SF69Elan wrote:Stu - thanks for the recommendation on putting an inline 30A fuse. Is that something that you would recommend as a part of the standard config, or temporary just when setting up new dash wiring? From the master kill switches I was looking at I found some that may serve both purposes, something like this - https://www.amazon.com/gp/product/B07D7 ... 0DAX&psc=1.



Rich,what I had in mind was just something temporary while you are checking things out. Even just an in-line fuse barrel and some alligator clips would be fine to allow you to test things. If you make a mistake no big deal, replace the fuse and carry on. With the alligator clip setup you can use it as your temporary power supply to the main brown with the dash out. I laid the dash out on my family room carpet so it would not get scratched and happily fiddled away. :D

The Fused master switch will not work as your starter and generator/alternator momentary current to and from the battery can be very large. The 30 amp fuse idea is intended to be able to test any of the loom loads; the starter and alternator are generally separate from the loom itself. As a master protection for the entire loom I added a fusible link on the main Brown - Hot at all times, Unfused wire that runs from the starter solenoid area to power my whole loom. Your geography may be a bit different depending on whether you still have a voltage regulator and generator, but that is the general idea.

There are various options for master switches, and several good threads to look at. The Plus 2 Battery is mounted below the trunk floor, making access a hassle. I used a remote control style that allows shutting all the power off using a remote control on the key fob.

Looking at what you have, it is clearly non-stock. Nothing wrong with that; so is mine. The main thing is you will really be miles ahead if you take on a winter project to figure out each circuit and make up some schematic diagrams for reference.

I did my drawings using the modern BMW practice as a model.
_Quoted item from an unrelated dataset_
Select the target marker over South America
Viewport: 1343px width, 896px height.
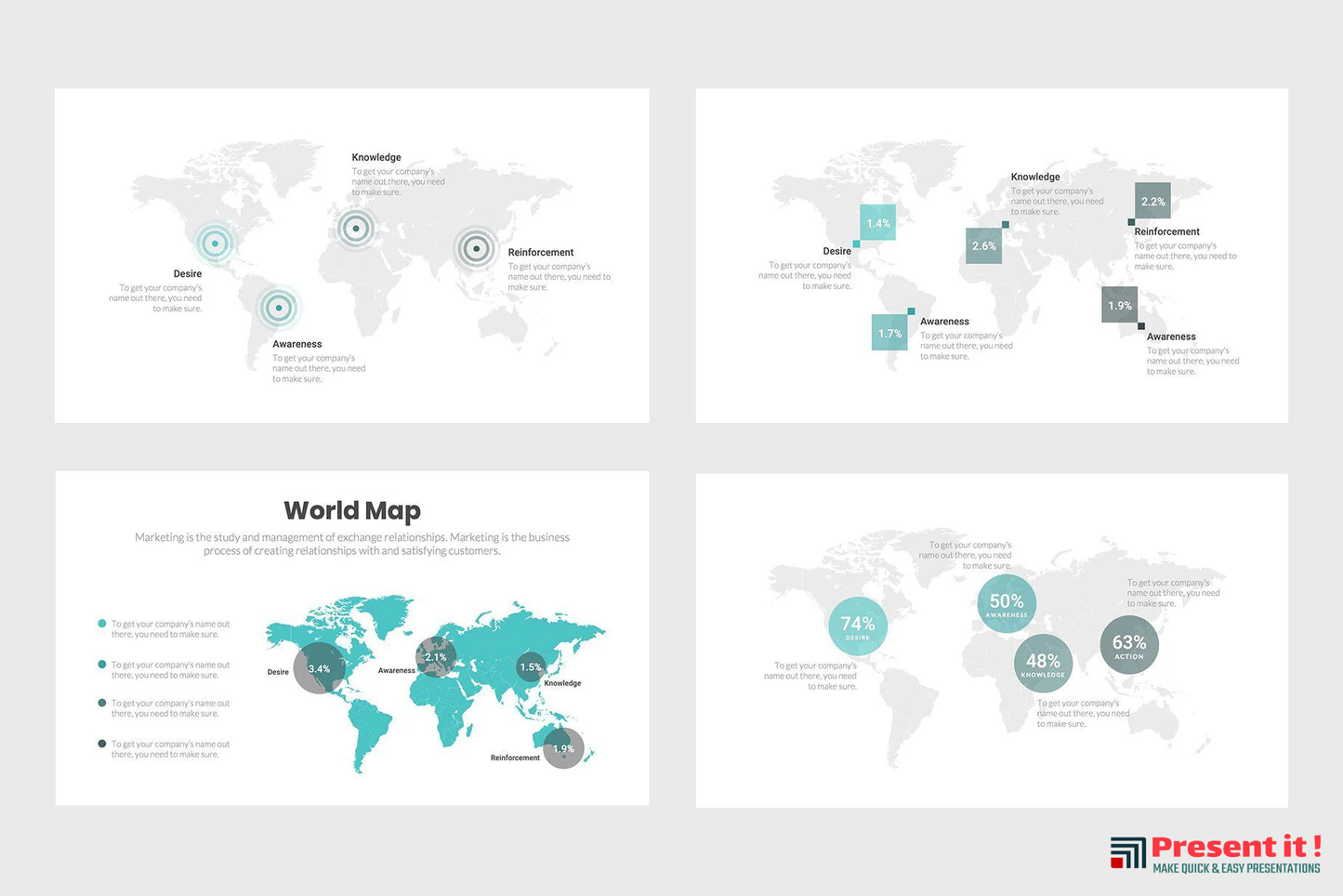click(x=277, y=308)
Rather than trying to contain every circuit on a single 11 x 17 sheet, I drew each circuit separately in pencil on individual 11 x 17 light cardboard sheets. I then went over some of them with coloured pens when I had them correct and working. This leaves lots of room for notations, etc., and if you make a mistake you just ditch one page There are separate drawings for the fuse and relay boxes, loom layout, etc. If you look at this link at any of the BMW ETM’s you can see what I mean. You will also see easily the conventional way of wiring all those undocumented relays you have.
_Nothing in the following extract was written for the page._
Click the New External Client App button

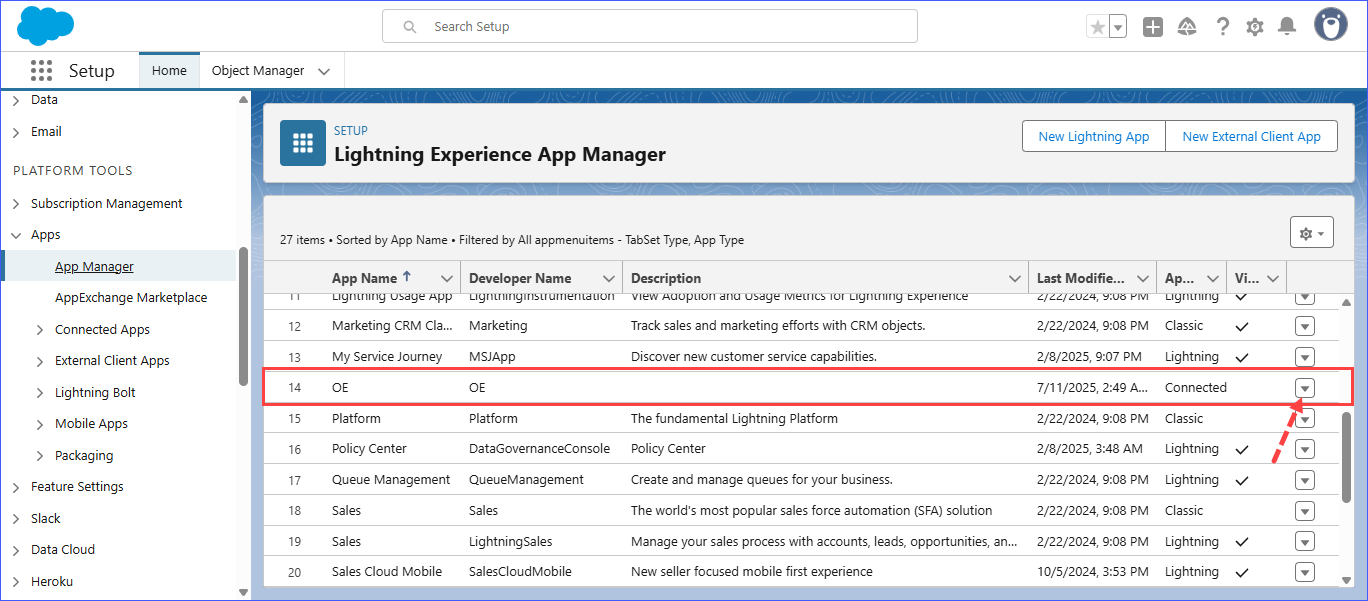pyautogui.click(x=1251, y=137)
http://wedophones.com/BMWManualsLead.htm

Agree completely with the suggested use of block connectors to allow easy removal of the dash. It is actually going to be bonus that the previous owner mounted the relays on the dash as it simplifies the main block connectors that isolate the dash from the front/engine loom and the rear loom.

Rather than Molex brand, I used generic blade multi connectors from the two classic UK suppliers linked below. Their web sites are very good for seeing what is available, even if you choose to buy from other suppliers. I also bought stuff from British Wiring, and they are great as well, but their web site was not as well developed when I was doing the job.

https://www.autoelectricsupplies.co.uk

http://www.vehicle-wiring-products.eu

In addition a wide variety of multi-connectors are available on eBay from the Far East. They are fine, but watch out for the delivery times. If you want to go that route, you can order a large selection of sizes and basically remove any bullet connectors. That is essentially what I did, but you decide.

For sure go to any of the major wiring suppliers and purchase high quality crimper tools and the probes for removing the blade terminals from the blocks. Suggest looking over all the available tools, and if you are new to this take a look at a few YouTube videos and so forth.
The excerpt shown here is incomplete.